Primary care contributors considered that health risk information can prompt useful conversations with patients. However they were wary of information that may be unclear, have uncertain evidence base, or that requires specialist referral yet is unprompted by clinical need. Primary care and clinical genetics discussants agreed that the small numbers of patients coming to the NHS with DTC-GT information take significant amounts of resources and have high expectations of a clinical response. Clinical genetics professionals reported that such patients are often anxious and confused about their disease risks. Referrals are usually accompanied by a well-presented multiple-page readout which health professionals struggle to ‘unravel, explain and undo any emotional damage’. Investigation may be hampered by lack of transparency about how the data were generated and interpreted, yet patients might have begun psychological and clinical preparation for risk-reducing surgery. Conversely, it has been argued that current testing guidelines are too conservative [ 23 , 40 , 41 ].

Research programmes have been encouraged to formulate a plan for returning individual results; UK Biobank for example does not provide individual feedback about information derived from analyses of data or samples [ 42 ], but may report ‘incidental’ findings detected during data collection [ 3 ]. One discussed the analogous example of reporting potentially serious incidental findings from collection of research imaging data to participants’ GPs; concerns centred on the meaning of findings, and capacity of the NHS to manage them [ 43 ].

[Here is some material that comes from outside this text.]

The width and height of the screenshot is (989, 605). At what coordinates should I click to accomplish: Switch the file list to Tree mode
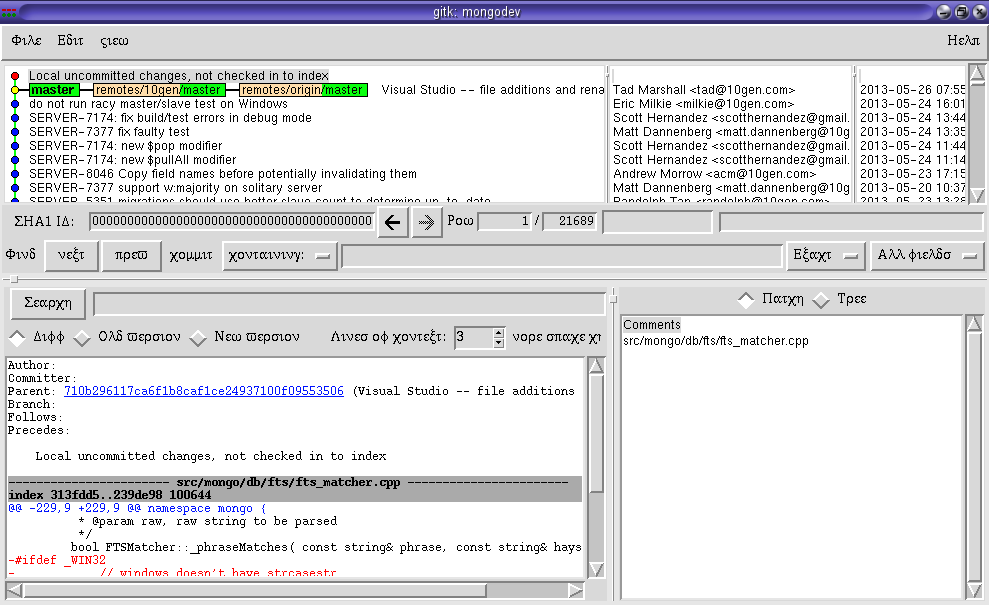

Several discussants’ clinical experience suggested that many people struggle to understand risk, and often consider genetic information ‘deterministic’. There was a perception that patients, the public and many healthcare professionals overestimate genetic contributions to disease and the potential of genomics to explain and predict disease [ 44 ]; an example was discussed of a UK minister who publicly misinterpreted personal risk from a PRS [ 45 ]. Such beliefs could be amplified if people believe the private sector can outperform the NHS, or that personal expenditure for a test correlates with quality [ 46 ]. These factors may lead to unrealistic expectations of clinical action based on results.

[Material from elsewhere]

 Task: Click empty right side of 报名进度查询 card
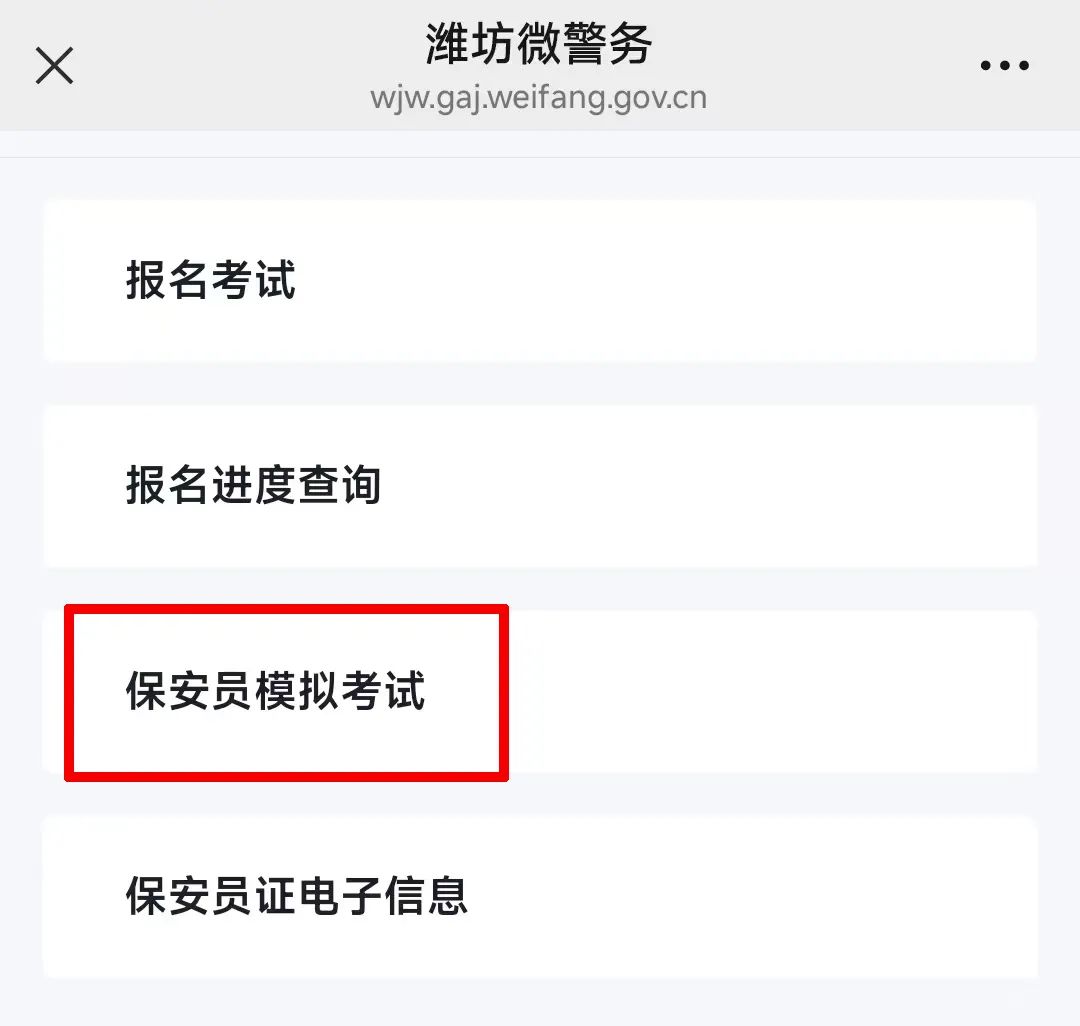[x=758, y=486]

Discussants talked about the importance of integrating genomics education into curricula [ 47 ]; continuing education of all health professionals was considered a crucial task requiring multidisciplinary models. Work on genomic medicine education is ongoing [ 48 ], but some felt that competence is currently patchy, potentially compromising equity of access and service delivery. Educational content should include test attributes such as analytic validity, but also ethical and social issues around genetic testing; some believed that these issues are embedded in the extensive training undergone by health professionals which provides an aspirational framework. Educating the public was also seen as important, to promote the concept that genetics is part of a longer term understanding of human health, and promote agency. Some felt this would ideally form part of the school national curriculum. One DTC-GT provider suggested that ancestry testing is a useful entry point for understanding genetics.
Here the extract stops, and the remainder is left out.